C'est ici que j'aimerais en venir a un des principes les plus fondamentaux de ce chef d'oeuvre qu'est Shadow of the Colossus. C'est la première fois qu'un jeu m' a donné l'occasion de réfléchir à la conséquence de mes actes, ainsi qu'à leur impact sur le monde. Je n'ai jamais autant regretté de devoir ôter la vie. A part mon poney Framboise que j'ai du piquer irl. Cet amour que Fumito Ueda insuffle dans chaque parcelle de son univers m'a estomaqué, au point qu'à mi-jeu, je ne tuais plus les lézards pour augmenter ma barre de vie. J'étais tellement persuadé de la profonde égocentricité de mes aspirations, que tuer un colosse devenait un calvaire.
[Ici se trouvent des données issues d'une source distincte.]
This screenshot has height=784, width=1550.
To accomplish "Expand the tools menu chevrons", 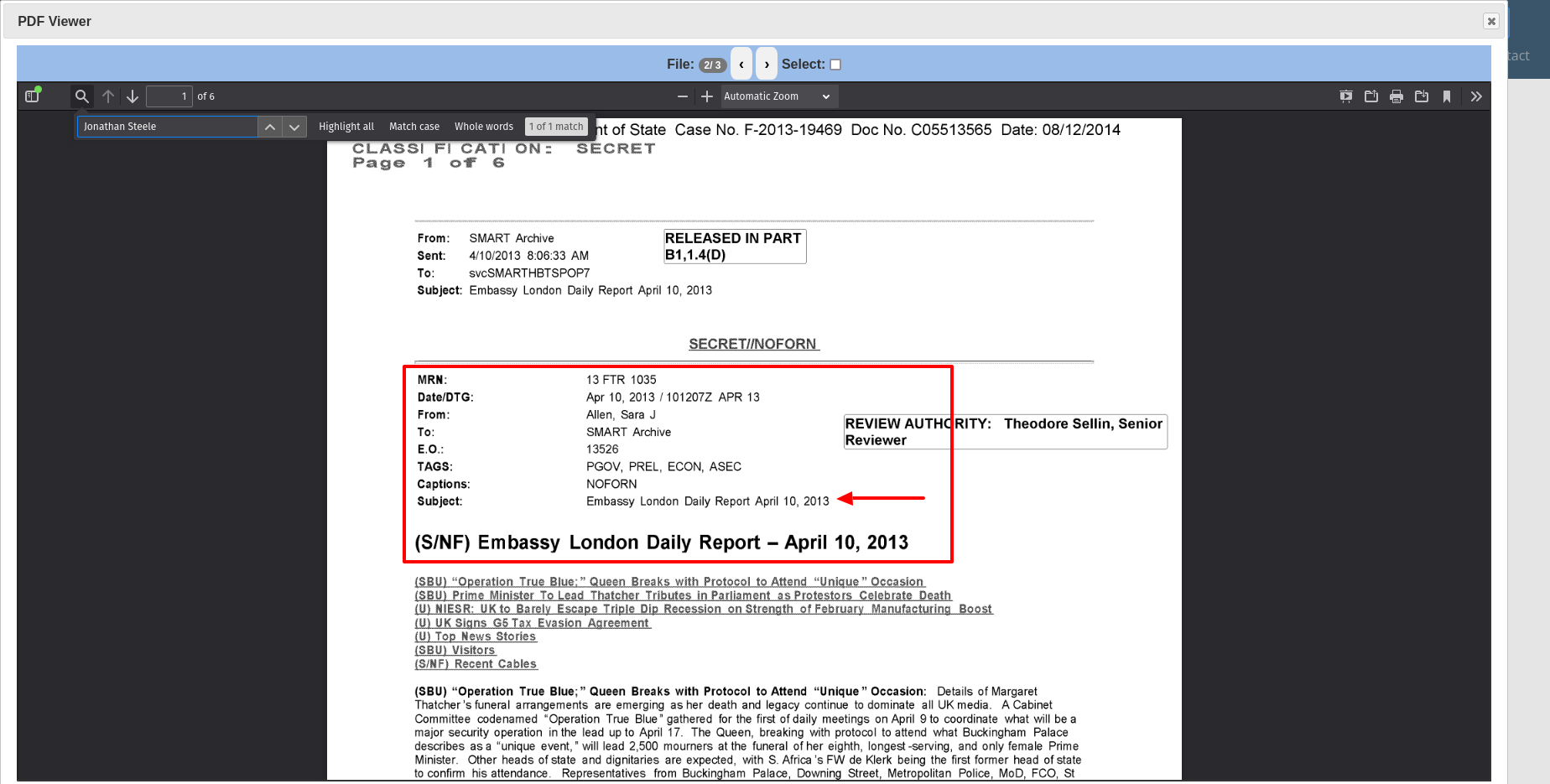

Leur majestueuse démarche, leur enracinement dans cette terre face à mon chagrin de petit garçon. Le premier titre suffisamment mature, par son langage et sa maîtrise artistique, à me donner envie de perdre. La maestria évidente de la team Ico, qui nous positionne face aux enjeux de la mort et de la violence: ce n'est ni gratuit, ni anodin. On ne revient pas sur ses décisions une fois l'acte commis...  

                                                                 

Distanciation

Même si l'acte violent est un des principes de base du jeu-vidéo, cela n'en fait pas un argument justifiant la violence de notre époque. Violence relative d'ailleurs, puisque notre société est de plus en plus safe. Tout simplement parce que les joueurs ne sont pas neuneus, et qu'ils savent que buter des gens/monstres sur une console c'est pas pour de vrai. Distanciation donc. Je constate cependant que la violence est au coeur de millions de gameplays, et que cette tendance n'est que trop rarement contournée ou utilisée avec intelligence. L'exclure totalement avec Flower, ou jouer sur la culpabilité et le sens dans Shadow of the colossus, en sont des totems que je loue.

 

                                                               

Attention, j'adore une multitude de jeux sanglants, et ne me prive jamais d'occire des formes de vies diverses pour m'en fabriquer des colliers d'oreilles. Mais en tant que citoyen, et papa aussi, j'estime que la production de titres non-violents est trop marginale. Certes des jeux viennent compenser ce manque (là je pense à Cooking Mama, Electroplankton, ou des tonnes de titres XBLA) mais peu de grosses productions (des Triple A :)) l'ont constaté, et varié leurs prods en ce sens. La maturité de ce média ne se mesure pas à sa capacité fulminante à fabriquer des oeuvres pour adultes. Elle se juge et se jugera dans son orientation tournée vers une plus grande variété de sujets et de thèmes abordés.

 

Je veux du cul et du sang, mais des fleurs et des lits à baldaquin aussi.

Et du panache.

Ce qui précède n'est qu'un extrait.